Der Wind der Geschichte
Zur Neuauflage von Tetsuro Watsujis Klassiker der Klimakulturgeschichte „Fûdo – Wind und Erde“
Von Felix T. Gregor
Besprochene Bücher / LiteraturhinweiseDirekt zu Beginn ihrer Einleitung in Tetsuro Watsujis ‚Klimaklassiker‘ Fûdo – Wind und Erde. Der Zusammenhang zwischen Klima und Kultur bekunden Dora Fischer-Barnicol und Ryogi Okochi, die deutschsprachigen Übersetzer*innen des Buches, ihr Bedauern, dass die Schriften Watsujis im deutschsprachigen Raum größtenteils unbekannt sind. Sie konstatieren, dass dies nicht nur auf ein allgemeines, fachfremdes Lesepublikum zutreffe, sondern gerade auch das deutschsprachige Fachpublikum, mithin die japanologischen Institute an den Universitäten in Deutschland, Österreich und der Schweiz kaum eine Wahrnehmung für sein Werk und sein Denken zeigen. Umso erstaunlicher erscheint dieser Umstand für das Übersetzungsteam, da außerhalb des deutschen Sprachraums seit Jahrzehnten bereits zahlreiche Auflagen von Watsujis Fûdo übersetzt in der jeweiligen Landessprache existieren und zirkulieren. Die Vermutung liegt daher nah, so schrieben Fischer-Barnicol und Okochi 1990 anlässlich der Erstveröffentlichung der deutschsprachigen Übersetzung, dass es etwas in Watsujis Denkweise geben muss, dass ausschlaggebend für diese Nicht-Beachtung ist.

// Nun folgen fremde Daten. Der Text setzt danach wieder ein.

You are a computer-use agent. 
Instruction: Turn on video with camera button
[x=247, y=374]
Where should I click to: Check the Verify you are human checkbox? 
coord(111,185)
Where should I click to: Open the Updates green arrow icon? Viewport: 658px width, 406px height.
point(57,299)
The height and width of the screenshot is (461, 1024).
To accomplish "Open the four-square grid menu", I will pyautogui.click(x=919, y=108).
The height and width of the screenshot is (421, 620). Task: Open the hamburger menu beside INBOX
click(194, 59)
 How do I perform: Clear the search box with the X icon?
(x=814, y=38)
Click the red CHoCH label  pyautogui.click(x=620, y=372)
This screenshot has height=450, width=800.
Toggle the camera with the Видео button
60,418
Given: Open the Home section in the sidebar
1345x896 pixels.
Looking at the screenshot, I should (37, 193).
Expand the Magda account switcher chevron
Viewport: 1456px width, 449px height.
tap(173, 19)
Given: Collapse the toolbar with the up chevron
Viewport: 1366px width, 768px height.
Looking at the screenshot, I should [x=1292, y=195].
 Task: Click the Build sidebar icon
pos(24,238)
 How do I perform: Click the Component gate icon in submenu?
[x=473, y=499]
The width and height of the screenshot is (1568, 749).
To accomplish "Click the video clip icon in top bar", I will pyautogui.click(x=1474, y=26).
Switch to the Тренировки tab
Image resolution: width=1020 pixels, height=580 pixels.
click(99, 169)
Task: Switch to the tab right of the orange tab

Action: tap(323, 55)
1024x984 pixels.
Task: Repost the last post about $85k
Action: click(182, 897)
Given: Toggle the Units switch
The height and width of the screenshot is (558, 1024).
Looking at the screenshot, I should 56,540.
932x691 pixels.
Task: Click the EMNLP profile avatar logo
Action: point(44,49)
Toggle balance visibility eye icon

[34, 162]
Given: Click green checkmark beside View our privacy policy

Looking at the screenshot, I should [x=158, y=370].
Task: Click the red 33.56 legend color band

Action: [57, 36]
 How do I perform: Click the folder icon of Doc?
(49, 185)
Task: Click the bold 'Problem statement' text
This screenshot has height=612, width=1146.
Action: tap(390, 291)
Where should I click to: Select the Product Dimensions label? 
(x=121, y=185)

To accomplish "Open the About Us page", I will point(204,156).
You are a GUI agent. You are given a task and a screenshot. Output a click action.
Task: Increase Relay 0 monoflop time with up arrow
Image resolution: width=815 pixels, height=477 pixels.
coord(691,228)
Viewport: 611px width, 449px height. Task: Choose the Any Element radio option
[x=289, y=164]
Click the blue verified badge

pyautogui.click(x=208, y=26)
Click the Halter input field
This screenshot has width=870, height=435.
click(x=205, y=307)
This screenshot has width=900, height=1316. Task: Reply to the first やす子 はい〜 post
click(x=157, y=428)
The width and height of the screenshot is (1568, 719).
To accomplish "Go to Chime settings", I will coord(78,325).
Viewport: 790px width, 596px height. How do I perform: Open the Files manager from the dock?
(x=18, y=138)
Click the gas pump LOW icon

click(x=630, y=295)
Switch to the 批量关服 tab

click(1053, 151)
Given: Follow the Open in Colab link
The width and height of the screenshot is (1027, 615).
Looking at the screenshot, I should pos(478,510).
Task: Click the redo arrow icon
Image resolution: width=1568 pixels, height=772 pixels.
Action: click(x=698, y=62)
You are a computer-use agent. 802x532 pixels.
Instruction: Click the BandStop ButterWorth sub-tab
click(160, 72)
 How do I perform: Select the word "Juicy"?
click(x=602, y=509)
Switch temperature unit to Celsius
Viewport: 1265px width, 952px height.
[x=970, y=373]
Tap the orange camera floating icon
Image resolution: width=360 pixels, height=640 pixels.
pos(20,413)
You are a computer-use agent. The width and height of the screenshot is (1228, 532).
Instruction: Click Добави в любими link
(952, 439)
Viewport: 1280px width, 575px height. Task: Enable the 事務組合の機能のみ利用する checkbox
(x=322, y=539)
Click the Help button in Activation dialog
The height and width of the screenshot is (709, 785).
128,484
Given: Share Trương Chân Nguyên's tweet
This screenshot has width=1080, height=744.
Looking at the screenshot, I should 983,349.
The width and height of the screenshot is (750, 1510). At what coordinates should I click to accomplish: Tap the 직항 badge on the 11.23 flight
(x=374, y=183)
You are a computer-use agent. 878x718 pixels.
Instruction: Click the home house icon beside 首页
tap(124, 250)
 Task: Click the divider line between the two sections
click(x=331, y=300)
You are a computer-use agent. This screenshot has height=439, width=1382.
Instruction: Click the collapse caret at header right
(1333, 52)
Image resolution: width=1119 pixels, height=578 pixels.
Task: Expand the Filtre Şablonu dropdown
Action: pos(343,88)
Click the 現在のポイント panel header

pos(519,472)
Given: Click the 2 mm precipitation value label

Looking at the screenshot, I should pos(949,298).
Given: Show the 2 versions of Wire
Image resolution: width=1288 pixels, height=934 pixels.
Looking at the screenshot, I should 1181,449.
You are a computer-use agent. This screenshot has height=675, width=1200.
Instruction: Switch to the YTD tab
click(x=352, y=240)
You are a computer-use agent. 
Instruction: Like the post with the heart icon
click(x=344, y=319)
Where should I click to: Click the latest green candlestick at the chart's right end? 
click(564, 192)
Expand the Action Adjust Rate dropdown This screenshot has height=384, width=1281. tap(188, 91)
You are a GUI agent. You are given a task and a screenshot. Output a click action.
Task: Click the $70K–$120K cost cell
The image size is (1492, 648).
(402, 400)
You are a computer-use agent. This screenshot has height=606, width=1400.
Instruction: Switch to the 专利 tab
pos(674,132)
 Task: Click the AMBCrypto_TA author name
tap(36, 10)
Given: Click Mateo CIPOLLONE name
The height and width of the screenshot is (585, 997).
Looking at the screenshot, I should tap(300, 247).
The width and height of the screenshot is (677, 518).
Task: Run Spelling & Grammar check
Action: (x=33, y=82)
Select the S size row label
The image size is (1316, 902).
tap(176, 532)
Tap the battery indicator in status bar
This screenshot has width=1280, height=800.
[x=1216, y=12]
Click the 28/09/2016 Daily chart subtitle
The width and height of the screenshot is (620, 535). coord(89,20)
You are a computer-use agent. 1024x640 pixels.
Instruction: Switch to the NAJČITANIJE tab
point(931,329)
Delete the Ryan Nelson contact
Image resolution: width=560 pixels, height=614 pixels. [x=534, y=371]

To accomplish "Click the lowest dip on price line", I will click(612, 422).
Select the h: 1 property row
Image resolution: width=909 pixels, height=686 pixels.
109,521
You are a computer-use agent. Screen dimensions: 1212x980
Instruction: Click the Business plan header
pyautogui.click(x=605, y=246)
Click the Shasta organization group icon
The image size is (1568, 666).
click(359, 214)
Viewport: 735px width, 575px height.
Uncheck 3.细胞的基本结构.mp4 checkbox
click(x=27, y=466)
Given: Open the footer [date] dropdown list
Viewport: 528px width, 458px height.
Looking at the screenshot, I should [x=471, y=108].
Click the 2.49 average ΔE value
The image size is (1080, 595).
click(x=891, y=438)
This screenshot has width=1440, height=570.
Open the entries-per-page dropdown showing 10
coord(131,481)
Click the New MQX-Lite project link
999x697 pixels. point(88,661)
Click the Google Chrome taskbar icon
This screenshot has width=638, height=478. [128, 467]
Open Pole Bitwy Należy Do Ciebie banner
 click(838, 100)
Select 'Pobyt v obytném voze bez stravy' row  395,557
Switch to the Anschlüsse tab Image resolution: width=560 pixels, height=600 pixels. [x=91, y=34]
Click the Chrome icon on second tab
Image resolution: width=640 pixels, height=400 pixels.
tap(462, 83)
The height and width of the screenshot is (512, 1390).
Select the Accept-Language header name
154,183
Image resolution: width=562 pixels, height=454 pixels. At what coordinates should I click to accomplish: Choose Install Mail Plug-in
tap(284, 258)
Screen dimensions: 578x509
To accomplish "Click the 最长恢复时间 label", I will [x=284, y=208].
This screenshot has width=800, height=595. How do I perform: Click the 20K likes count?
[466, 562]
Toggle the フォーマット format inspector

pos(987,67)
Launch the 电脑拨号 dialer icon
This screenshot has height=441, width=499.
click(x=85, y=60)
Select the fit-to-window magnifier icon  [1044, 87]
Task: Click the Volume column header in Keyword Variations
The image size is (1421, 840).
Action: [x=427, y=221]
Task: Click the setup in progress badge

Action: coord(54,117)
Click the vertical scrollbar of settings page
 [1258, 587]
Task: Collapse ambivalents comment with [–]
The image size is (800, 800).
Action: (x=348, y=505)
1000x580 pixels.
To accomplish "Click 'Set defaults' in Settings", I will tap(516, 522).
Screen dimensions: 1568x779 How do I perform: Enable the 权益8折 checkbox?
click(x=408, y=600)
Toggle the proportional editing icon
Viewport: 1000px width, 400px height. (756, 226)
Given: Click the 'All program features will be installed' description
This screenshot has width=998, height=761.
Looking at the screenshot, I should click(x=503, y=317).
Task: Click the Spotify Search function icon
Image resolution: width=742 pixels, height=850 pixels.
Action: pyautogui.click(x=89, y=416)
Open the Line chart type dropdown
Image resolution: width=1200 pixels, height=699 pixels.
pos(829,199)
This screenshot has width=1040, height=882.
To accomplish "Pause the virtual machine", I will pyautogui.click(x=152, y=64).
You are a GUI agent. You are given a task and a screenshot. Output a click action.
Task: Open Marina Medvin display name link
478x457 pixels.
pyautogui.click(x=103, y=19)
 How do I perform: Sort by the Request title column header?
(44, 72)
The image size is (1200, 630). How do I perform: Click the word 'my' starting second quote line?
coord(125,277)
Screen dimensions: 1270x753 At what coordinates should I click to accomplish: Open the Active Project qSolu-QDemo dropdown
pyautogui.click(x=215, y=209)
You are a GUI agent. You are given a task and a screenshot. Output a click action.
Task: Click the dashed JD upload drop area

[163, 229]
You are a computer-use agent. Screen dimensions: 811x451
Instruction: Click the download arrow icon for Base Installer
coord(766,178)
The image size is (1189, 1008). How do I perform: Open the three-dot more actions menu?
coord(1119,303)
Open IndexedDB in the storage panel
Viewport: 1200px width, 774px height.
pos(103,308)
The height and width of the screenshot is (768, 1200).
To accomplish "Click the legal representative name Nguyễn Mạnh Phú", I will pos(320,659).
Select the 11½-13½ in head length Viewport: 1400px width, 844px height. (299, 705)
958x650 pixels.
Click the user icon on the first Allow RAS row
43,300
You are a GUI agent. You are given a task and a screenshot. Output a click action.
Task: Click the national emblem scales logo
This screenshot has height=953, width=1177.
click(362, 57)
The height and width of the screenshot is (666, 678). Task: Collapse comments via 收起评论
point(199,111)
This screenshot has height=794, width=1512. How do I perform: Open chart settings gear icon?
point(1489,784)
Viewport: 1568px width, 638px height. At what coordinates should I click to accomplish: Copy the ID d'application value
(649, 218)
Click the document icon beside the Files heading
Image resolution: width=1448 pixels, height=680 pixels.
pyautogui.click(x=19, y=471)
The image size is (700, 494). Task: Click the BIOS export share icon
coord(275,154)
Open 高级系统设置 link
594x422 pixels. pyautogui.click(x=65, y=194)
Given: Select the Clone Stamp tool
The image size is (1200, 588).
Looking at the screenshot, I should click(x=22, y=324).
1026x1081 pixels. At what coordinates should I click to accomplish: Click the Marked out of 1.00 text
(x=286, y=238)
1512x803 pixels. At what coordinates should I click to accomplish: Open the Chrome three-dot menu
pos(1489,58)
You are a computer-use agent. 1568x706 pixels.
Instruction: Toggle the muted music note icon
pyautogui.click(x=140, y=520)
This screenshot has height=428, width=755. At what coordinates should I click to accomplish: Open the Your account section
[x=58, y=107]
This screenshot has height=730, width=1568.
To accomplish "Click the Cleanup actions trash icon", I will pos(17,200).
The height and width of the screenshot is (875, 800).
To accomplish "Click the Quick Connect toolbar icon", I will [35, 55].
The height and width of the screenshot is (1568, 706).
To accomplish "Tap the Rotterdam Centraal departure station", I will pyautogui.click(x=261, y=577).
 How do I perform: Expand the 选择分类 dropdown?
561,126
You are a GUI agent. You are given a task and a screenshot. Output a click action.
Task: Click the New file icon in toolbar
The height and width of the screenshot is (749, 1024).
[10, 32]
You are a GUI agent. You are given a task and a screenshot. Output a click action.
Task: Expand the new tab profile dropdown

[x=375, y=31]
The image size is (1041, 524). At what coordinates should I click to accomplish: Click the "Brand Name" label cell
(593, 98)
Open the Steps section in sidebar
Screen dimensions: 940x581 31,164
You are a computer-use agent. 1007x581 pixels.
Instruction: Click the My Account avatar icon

In Anbetracht der nun bei Matthes und Seitz unter dem Titel Fûdo – Wind und Erde. Der Zusammenhang zwischen Klima und Kultur herausgegeben Neuauflage lässt sich über Watsujis sicherlich bekanntestes Werk sagen, dass sich auch fast 20 Jahre später an dem genannten Umstand bezüglich seiner Popularität kaum etwas geändert hat. Noch immer stellt sein Buch eine unbekannte Größe in den Vorlesungen und Seminaren japanologischer sowie kultur- und geisteswissenschaftlicher Studiengänge im hiesigen Sprachraum dar.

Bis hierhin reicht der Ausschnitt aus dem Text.